Hohenbellin l Schwere Tage liegen hinter Kater Felix. Tage voller Schmerzen, weil sich der Achtjährige das Bein gebrochen hatte.

Felix war beim Rumstromern in eine Falle getreten (Foto rechts). Besitzerin Yvonne Harzendorf erzählt: "Mein Mann hat den Kater morgens gefunden. Er lag völlig fertig am Planschbecken. Mit diesem Ding am Bein." Dieses Ding - damit meint die Hohenbellinerin ein Fangeisen. Es ist etwa ein Kilogramm schwer und scheint sehr alt zu sein. Vollkommen verrostet liegt die Falle nun bei Harzendorfs auf der Terrasse.

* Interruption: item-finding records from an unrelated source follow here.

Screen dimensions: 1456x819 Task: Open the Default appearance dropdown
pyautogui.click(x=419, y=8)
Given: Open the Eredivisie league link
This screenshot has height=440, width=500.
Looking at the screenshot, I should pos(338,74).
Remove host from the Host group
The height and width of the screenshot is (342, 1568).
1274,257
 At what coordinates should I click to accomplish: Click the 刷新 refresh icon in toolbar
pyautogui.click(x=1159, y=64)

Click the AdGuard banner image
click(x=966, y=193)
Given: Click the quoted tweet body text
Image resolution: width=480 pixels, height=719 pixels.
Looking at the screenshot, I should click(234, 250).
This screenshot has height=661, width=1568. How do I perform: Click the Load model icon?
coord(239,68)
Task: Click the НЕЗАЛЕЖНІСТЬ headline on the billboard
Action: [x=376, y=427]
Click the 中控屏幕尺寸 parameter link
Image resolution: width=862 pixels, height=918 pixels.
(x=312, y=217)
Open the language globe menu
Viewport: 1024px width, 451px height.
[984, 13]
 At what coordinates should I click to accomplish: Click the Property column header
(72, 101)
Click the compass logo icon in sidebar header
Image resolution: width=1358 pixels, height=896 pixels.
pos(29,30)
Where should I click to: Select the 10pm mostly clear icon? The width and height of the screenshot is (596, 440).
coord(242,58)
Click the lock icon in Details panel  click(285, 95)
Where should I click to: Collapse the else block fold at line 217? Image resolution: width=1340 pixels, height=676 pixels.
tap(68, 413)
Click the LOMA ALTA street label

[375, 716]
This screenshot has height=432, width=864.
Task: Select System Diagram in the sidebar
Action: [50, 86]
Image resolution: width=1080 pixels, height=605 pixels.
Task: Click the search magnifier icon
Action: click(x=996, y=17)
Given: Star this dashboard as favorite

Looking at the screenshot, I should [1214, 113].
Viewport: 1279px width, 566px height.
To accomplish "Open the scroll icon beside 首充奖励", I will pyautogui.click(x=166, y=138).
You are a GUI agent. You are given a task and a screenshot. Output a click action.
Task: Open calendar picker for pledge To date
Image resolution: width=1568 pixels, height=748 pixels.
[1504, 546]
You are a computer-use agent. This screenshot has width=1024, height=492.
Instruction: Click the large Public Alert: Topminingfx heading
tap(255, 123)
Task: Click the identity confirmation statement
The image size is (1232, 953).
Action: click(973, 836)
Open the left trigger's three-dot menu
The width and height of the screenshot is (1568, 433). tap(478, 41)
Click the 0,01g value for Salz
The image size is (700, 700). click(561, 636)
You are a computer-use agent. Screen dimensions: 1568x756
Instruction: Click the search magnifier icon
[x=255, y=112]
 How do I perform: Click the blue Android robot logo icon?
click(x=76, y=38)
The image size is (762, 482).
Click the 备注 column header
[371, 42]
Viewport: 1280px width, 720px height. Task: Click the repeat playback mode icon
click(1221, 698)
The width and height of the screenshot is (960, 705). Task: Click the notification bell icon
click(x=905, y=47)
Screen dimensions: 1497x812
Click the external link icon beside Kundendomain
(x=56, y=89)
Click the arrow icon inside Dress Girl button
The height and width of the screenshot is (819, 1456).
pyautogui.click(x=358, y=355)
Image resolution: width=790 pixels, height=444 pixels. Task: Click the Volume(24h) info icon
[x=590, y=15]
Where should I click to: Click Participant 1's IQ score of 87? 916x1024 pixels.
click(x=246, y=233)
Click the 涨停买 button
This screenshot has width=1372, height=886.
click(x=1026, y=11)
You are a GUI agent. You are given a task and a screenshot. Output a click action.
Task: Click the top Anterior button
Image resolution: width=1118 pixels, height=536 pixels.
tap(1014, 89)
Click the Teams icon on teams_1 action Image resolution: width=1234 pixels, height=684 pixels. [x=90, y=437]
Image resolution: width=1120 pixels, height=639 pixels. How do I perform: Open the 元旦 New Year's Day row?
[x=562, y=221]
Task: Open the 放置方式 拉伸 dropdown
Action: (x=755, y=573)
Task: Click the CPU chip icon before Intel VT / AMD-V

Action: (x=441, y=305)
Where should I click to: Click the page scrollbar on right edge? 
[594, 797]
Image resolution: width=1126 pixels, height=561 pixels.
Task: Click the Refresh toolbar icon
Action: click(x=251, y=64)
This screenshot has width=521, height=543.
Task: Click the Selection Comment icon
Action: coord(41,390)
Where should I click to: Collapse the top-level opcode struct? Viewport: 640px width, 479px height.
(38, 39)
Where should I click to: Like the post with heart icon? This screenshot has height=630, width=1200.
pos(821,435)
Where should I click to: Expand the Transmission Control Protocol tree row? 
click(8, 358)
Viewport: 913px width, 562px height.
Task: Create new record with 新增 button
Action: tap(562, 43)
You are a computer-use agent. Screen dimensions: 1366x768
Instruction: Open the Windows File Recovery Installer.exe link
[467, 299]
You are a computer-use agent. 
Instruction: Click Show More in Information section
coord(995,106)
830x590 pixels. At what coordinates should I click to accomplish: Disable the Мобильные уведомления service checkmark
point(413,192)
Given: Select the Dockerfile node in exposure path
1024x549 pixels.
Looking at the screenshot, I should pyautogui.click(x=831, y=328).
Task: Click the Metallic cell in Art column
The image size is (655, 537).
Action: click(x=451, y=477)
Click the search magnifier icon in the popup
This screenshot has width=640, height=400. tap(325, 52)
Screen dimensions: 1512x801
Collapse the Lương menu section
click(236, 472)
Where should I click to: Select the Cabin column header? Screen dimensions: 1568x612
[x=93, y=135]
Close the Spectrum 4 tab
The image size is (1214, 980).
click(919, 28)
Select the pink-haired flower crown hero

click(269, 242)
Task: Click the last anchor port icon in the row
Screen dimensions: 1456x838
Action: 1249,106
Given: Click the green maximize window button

Jemand muss sie bewusst ausgelegt haben, um ein Tier zu verletzten, denn sie war gespannt. "Keine Ahnung, für welches Tier die Falle bestimmt war", sagt Yvonne Harzendorf. Fuchs, Waschbär, Hund... "Ich finde jede Variante verwerflich, ein Tier zieht doch aus Reflex und dann ist so ein Bein auch schnell mal ab." Yvonne Harzendorf unterbricht sich schnell. Zu groß werden die Augen ihrer Tochter Stella bei dem Gedanken, dass Felix auch ein Bein hätte verlieren können. "Warum ist denn ausgerechnet unser Felix in die Falle getreten?", fragt die Siebenjährige.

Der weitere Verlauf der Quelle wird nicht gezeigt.